= Perpetual access =

Perpetual access is the stated continuous access of licensed electronic material after it is no longer accessible through an active paid subscription either through the library or publisher action. In many cases, the two parties involved in the license agree that it is necessary for the license to retain access to these materials after the license has lapsed. Other terms for perpetual access or similar trains of thought are 'post-cancellation access' and 'continuing access.'

In the licensing of software products, a perpetual license means that a software application is sold on a one-time basis and the licensee can then use a copy of the software forever. The license holder has indefinite access to a specific version of a software program by paying for it only once.

Perpetual access is a term that is used within the library community to describe the ability to retain access to electronic journals after the contractual agreement for these materials has passed.
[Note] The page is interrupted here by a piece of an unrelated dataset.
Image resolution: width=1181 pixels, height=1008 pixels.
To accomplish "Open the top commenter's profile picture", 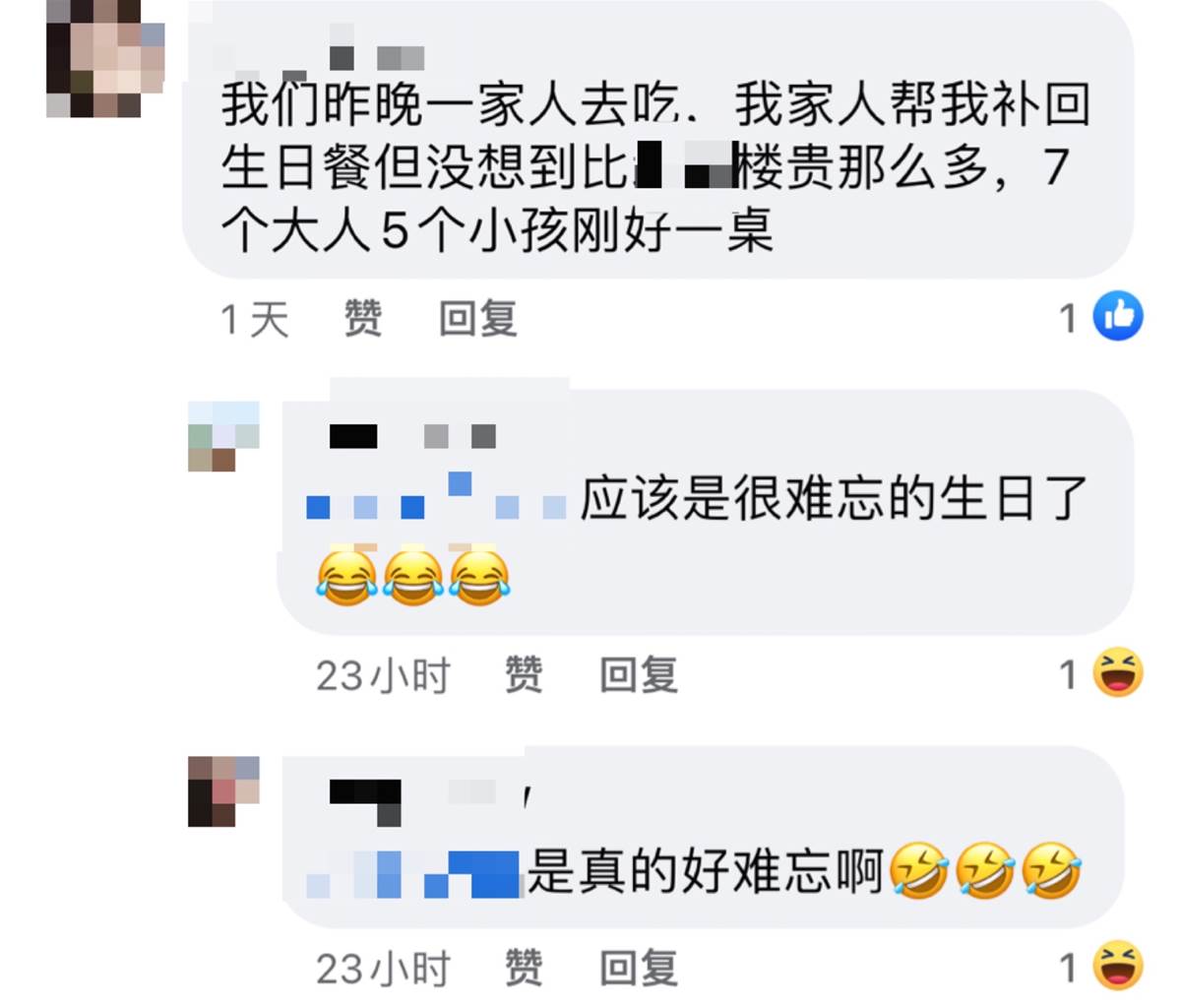I will pos(105,59).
Typically when a library licenses access to an electronic journal, the journal's content remains in the possession of the licensor. The library often purchases the rights to all back issues as well as new issues. When the license expires, access to all the journal's contents is lost. In a typical print model, the library purchases the journals and retains them for the duration of the contract but also after the contract expires. In order to retain access to journals that were released during the term of a license for digital electronic journals, the library must obtain perpetual access rights.

The ability to maintain perpetual access can be seen in the shift from print to electronic material, as apparent in both user demand and advantages of non-print material. Electronic materials rely on a relationship between library and publisher, with a distinct dynamic over the publisher's control of the licensed material. This in turn causes issues when the paid for subscription with a publisher ends and the use of the material is now uncertain or there is the inability to share that material. With the shift from physical print material to that of electronic material, the legality of what it means to own a purchase is an issue. The concept of first-sale doctrine that formerly allowed more lenient access and use of physical print material is no longer applicable with electronic material due to past legal precedent. This essentially points to the issue that “for libraries, this means that legal ownership of individual titles, the storage unit (often a piece of hardware or software), and the ability to maintain files for future use are tied to the content provider-often a publisher or software developer.”
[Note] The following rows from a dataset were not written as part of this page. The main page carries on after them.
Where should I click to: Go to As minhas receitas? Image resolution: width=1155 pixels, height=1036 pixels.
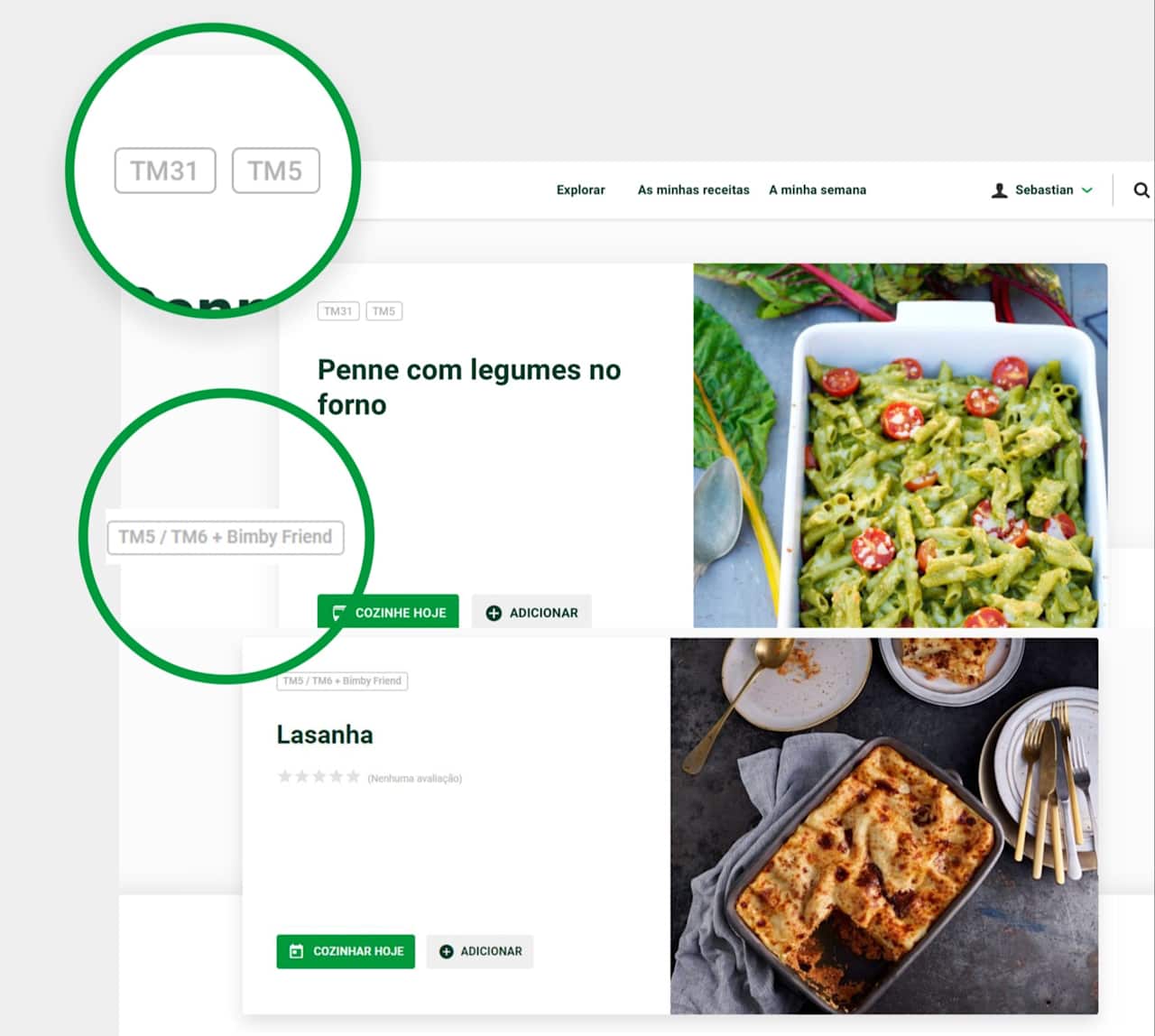(693, 190)
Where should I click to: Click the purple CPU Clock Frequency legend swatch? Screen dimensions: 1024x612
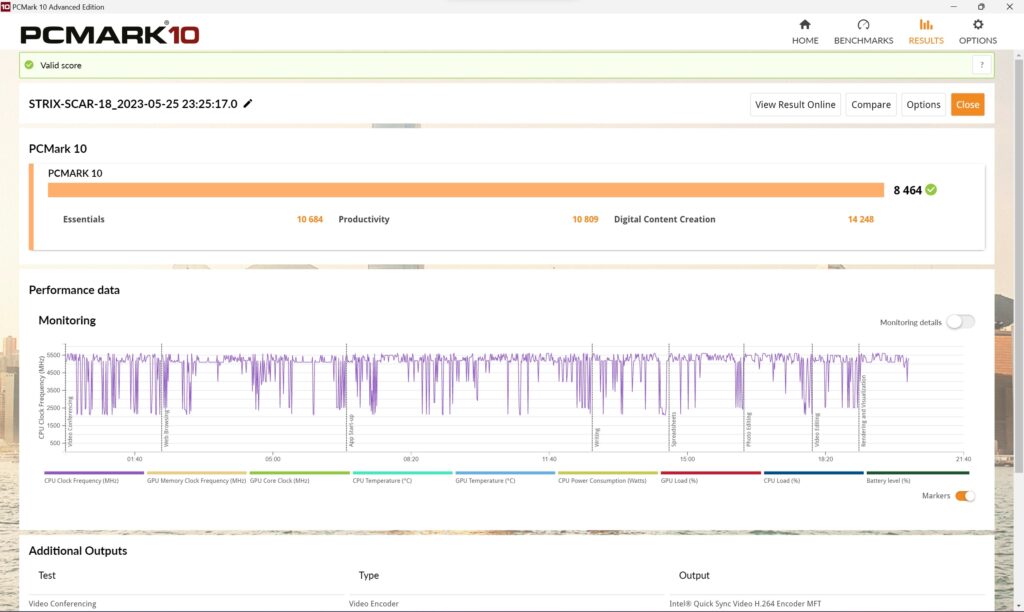[x=94, y=473]
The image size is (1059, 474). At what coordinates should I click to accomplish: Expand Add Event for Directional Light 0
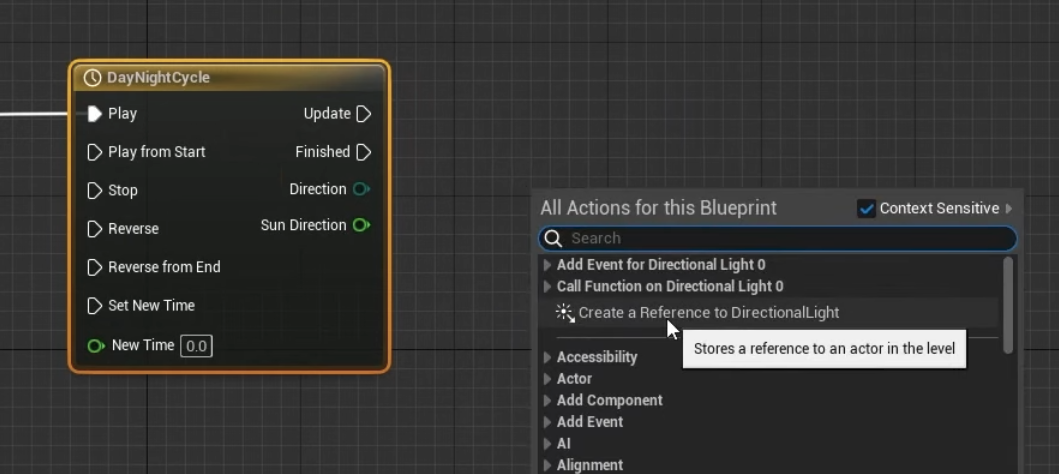coord(547,265)
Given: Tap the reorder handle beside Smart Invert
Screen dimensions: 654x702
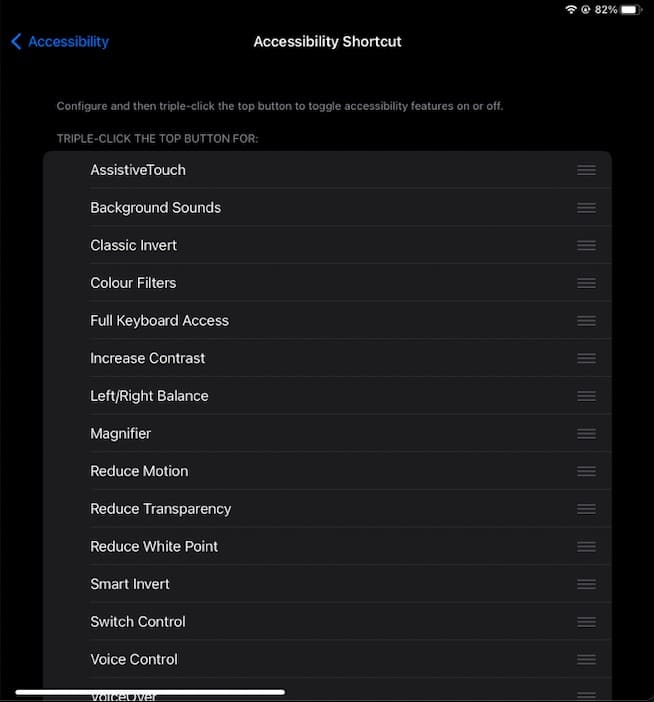Looking at the screenshot, I should coord(586,584).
Perpetual access is closely related to digital archiving, which is the preservation of electronic documents. However, archiving rights are "the right to permanently retain an electronic copy of the licensed materials.” Perpetual access rights focus on continual access, and archiving rights focus on continual access and how one receives continual access. Often, if an institution is to retain perpetual access, it must design a way in which to preserve the electronic documents that are granted by the license. Several initiatives have developed methods in which to retain electronic documents and retain perpetual access. The most notable of these are the LOCKSS program and the Ithaka Portico program.

== Concerns ==
With license agreements for perpetual access, communication between publishers and libraries is a large part of this process, as agreement terms and policy understanding are not always clear. Licensing agreements do not always include perpetual access. In addition to this, because of the complexity involving perpetual access, libraries may find the choice to use electronic material with no understanding of how it may be used when access is gone, as it may be the only option available.

Link rot, negligence or denial of domain renewal, or closing of information source are some examples of technical issues that directly effect the ability to maintain perpetual access. Issues like these for both perpetual access and with digital preservation have garnered some more recent attention through single discipline efforts or government level. One example is the Keepers Registry, which equips libraries with resources to help them navigate perpetual access and digital preservation topics as a whole. Despite the cost effectiveness of utilizing electronic material in place of print, the cost of maintaining that electronic material is a hindrance on the other end of the spectrum for a library's ability to opt for and maintain perpetual access, both in terms of time and staffing limitations. This in turn creates a barrier in the need for continuous efforts by libraries to maintain and monitor the materials if perpetual access beyond the sole act of perpetual access being granted.

Trigger events are also another concern for libraries and the option for perpetual access capabilities. These events can be when electronic material is no longer accessible for six months or longer. One example of a trigger event is the case when access to the information made available is lost due to a natural event.

== Related initiatives ==
Several initiatives have developed methods in which to retain electronic documents and retain perpetual access. The most notable of these are the LOCKSS program, the CLOCKSS (Controlled LOCKSS), and the Ithaka Portico program.